Data on locating visible targets

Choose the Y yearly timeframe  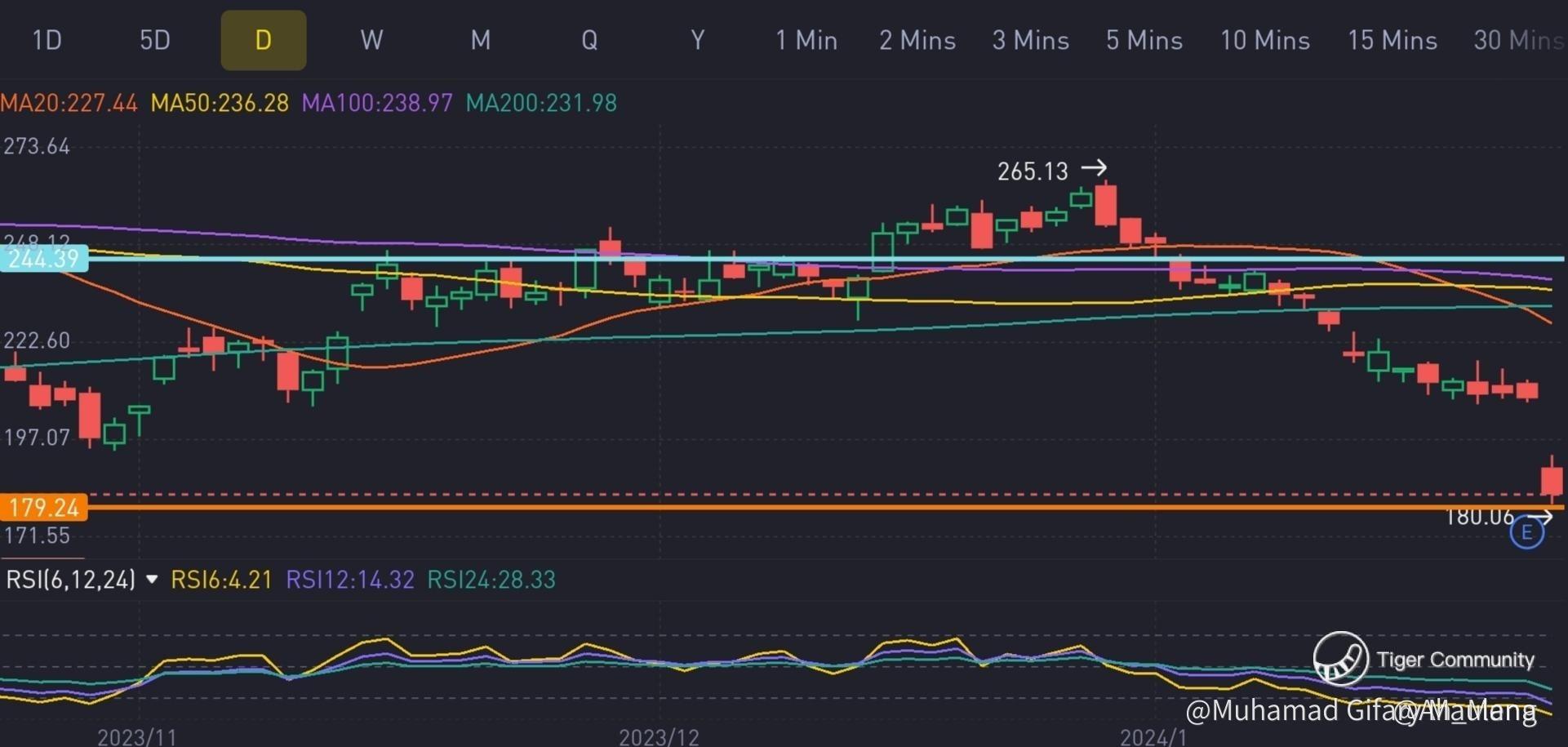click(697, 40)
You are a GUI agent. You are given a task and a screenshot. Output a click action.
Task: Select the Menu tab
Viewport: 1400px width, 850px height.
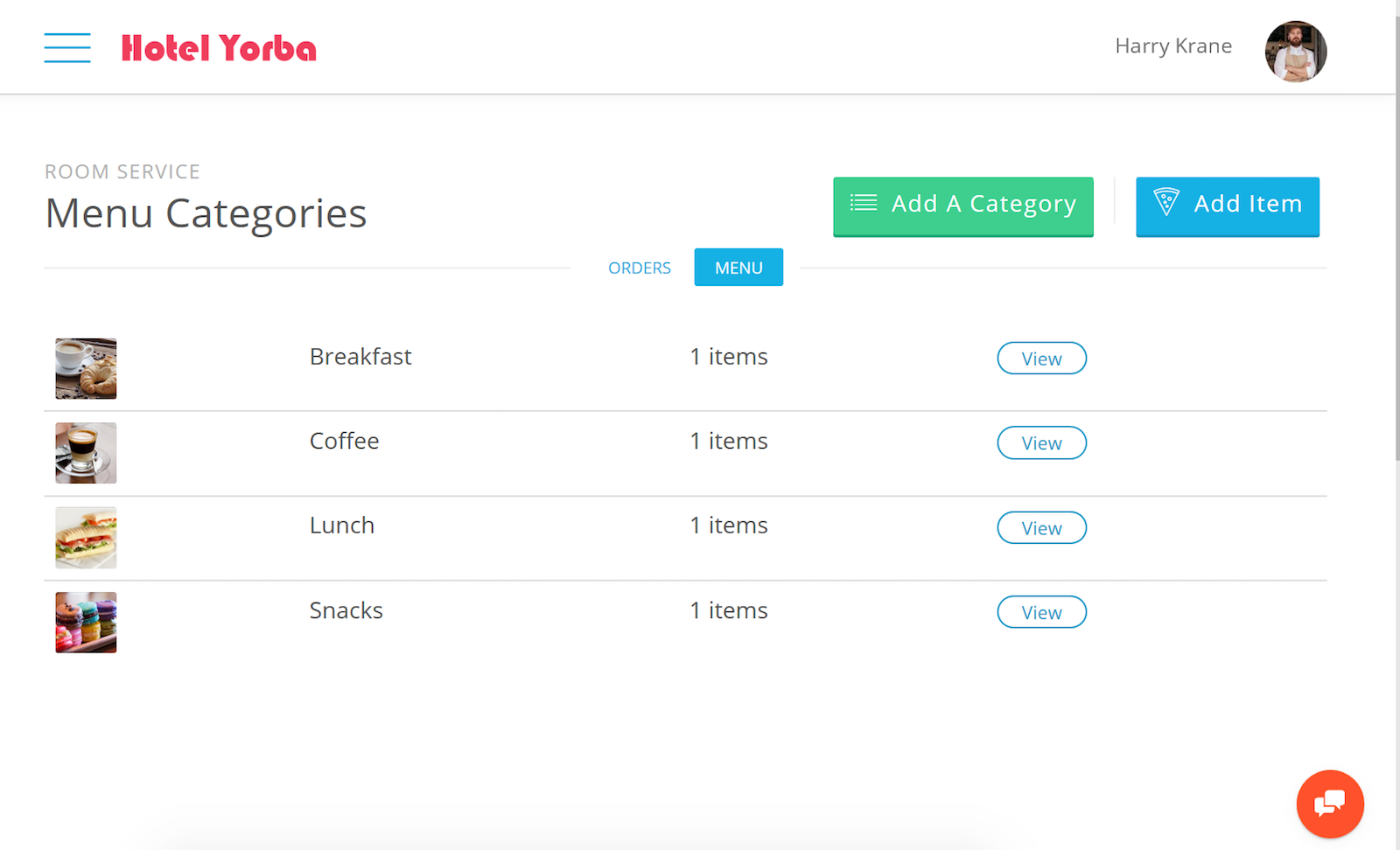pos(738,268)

* * *

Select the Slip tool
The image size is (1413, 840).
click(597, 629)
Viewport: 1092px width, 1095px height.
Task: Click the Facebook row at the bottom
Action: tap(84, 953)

(Short task) From the entries above, print the lines starting at the one containing "You are a GUI" and ending at the one containing "pos(738,268)", both included, and leave the pictures out of your answer.

(Written reply)
You are a GUI agent. You are given a task and a screenshot. Output a click action.
Task: Select the Menu tab
Viewport: 1400px width, 850px height.
pos(738,268)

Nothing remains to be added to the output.